The report is co-authored by the Muslim American Civil Liberties Coalition, CUNY’s Creating Law Enforcement Accountability & Responsibility Project, and the Asian American Legal Defense and Education Fund. They argue that the NYPD’s secret surveillance of Muslim mosques and neighborhoods in the New York area has “marginalized and criminalized a broad segment of American Muslims.”

Let’s take a deep breath here. As NYPD Commissioner Ray Kelly noted, his cops adhere to guidelines signed by a federal judge in 1985 and amended in 2002. Last year, an investigation by the New Jersey attorney general backed up the commissioner when it found there were “no violations of law.”

The cops are looking at these communities for one reason: They are a logical place for terrorists to hide themselves. Both the 1993 bombing of and the 9/11 attacks on the World Trade Center were planned and enacted by Muslims living in New Jersey. So long as New York remains a terror target, there will be active plots against the city.

We saw that in December, when two Pakistani brothers were arrested for targeting New York City landmarks to avenge comrades killed in US drone attacks. The FBI didn’t know the two had come to New York from Florida — they were located by NYPD surveillance. And the lead cop in the investigation that resulted in the arrest of Osama bin Laden’s son-in-law was an NYPD detective.

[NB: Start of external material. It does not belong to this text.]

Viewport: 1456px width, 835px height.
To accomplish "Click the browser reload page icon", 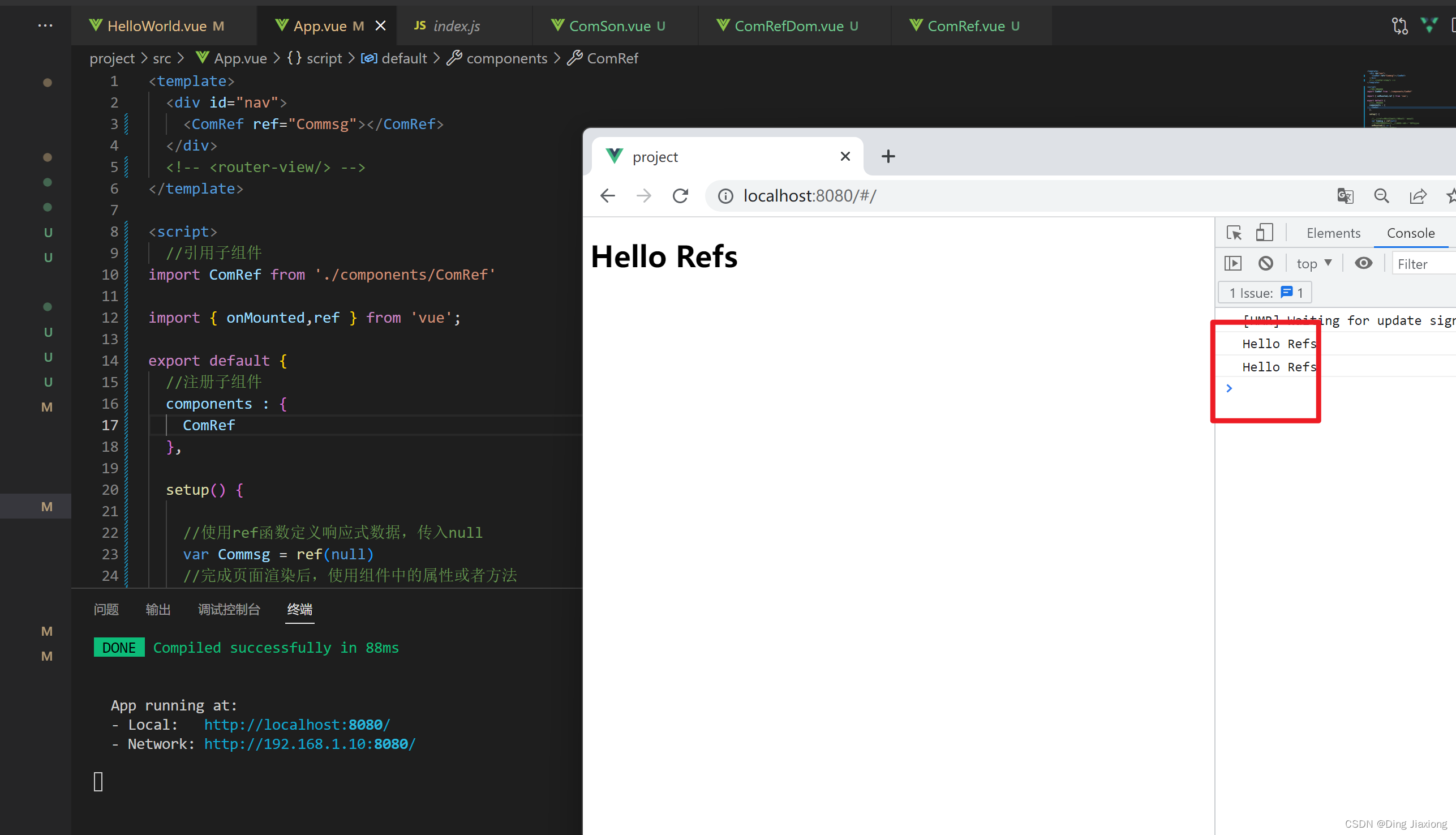I will (x=680, y=196).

The activists hope to portray the NYPD’s work as broad-based and biased. But knowing which mosques house transients, or what Internet cafes they might seek out, or where they might find jobs yields information that can later prove critical.

To pretend otherwise is to deny reality. And to demand that New Yorkers refuse to cooperate with police in preventing another 9/11 is just plain irresponsible.

Two years ago, a local imam described the vast majority of the Muslim population in our area are “unapologetically Muslim and uncompromisingly American.” We agree. So why not help authorities keep the guilty few away from the law-abiding many by cooperating with police?